Banyak misteri-misteri yang saya gantung di seri sebelumnya, kadang-kadang saking lamanya saya sudah lupa dulu bikin misteri apa ya, bikin pertanyaan apa ya. Saya harus bongkar lagi, jangan sampai ada pertanyaan yang tidak terjawab. Kalau pun ada misteri baru itu karena saya sengaja menyimpannya di sana untuk tujuan kreatif, tapi jangan sampai karena ketidaksengajaan.

Kalau disuruh memilih, mana seri Supernova yang paling favorit?
Saya ini kalau kerja, yang paling terakhir saya kerjakan yang jadi favorit. Kalau ditanya saat tahun 2012 jawabannya Partikel. Kalau sekarang ya IEP.

Kalau tokoh favorit?
Itu seperti disuruh pilih siapa anak kesayangan kamu. Dalam menulis fiksi, semua pemeran punya andil. Seperti melukis, tidak bisa semua jadi objek utama. 

Harus ada yang jadi latar belakang, tapi bukan berarti latar belakang itu kalah penting dari objek utama karena dia ada untuk meng-high light si objek utama. Jadi saya enggak bisa punya favorit, ini orkestrasi, semua saling mendukung. Kalau ada satu yang missed, yang lain juga belum tentu bisa sempurna.

Apa mungkin ada kelanjutan dari Supernova?
Sebetulnya saya tidak menutup kemungkinan ada kelanjutan cerita di Supernova. Kalau pun tokoh-tokoh ini nanti dilanjutkan, itu sangat bisa karena dibilang juga kalau ini adalah awal dari kebersamaan mereka. 

Pada ending-nya (Inteligensi Embun Pagi), itu tidak menutup kemungkinan kalau ceritanya berlanjut. Tetapi tidak lagi dalam payung Supernova karena babak Supernova sendiri sudah selesai sampai di sini.

Di luar Supernova masih banyak pekerjaan rumah saya untuk bikin macam-macam (buku). Sudah ada beberapa judul dan ide, saya sudah gatal sebenarnya mau mengerjakan tetapi saya mau istirahat dulu selama enam bulan.

Kalau boleh kasih bocoran, buku apa yang nanti akan segera dikerjakan?

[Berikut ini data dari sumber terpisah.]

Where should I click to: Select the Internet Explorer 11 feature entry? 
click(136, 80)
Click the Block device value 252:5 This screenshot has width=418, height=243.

Saya punya beberapa naskah, ada satu naskah yang belum pernah saya lakukan sebelumnya yaitu cerita anak SMA. Persis kaya perahu kertas, itu karya mati suri. Saya dulu nulisnya waktu baru lulus SMA. Kalau pun akan dilanjutkan, saya harus nulis ulang, harus bener-benar rombak total dan harus riset lagi karena saya sekarang lihat anak SMA sudah jauh banget dari waktu zaman saya.

Beberapa buku anda sudah difilmkan, termasuk Supernova seri pertama. Apa kedepannya akan difilmkan semua?

Saya tidak mencanangkan semua supernova difilmkan tapi ketika tawaran ini datang saya bilang tunggu IEP tamat dulu karena biar dibaca dulu si akhir seperti apa supaya ketahuan benang merahnya.

Apakah nanti ingin terlibat dalam film-film dari buku anda?
Dalam tahap tertentu iya. Kepentingan saya sebetulnya hanya cerita, kalau sinematografi bukan keahlian saya jadi tidak mau terlalu ikut campur. Tapi apa saya harus nulis skenarionya? itu belum tentu.

Bisa saja seperti kemarin saat Jenny Jusuf tulis naskah untuk film Filosofi Kopi, sebelum mengadaptasi dia konsultasi dulu sama saya, kami bangun dulu konsep ceritanya mau dibawa kemana. Sepertinya itu yang paling ideal. (*)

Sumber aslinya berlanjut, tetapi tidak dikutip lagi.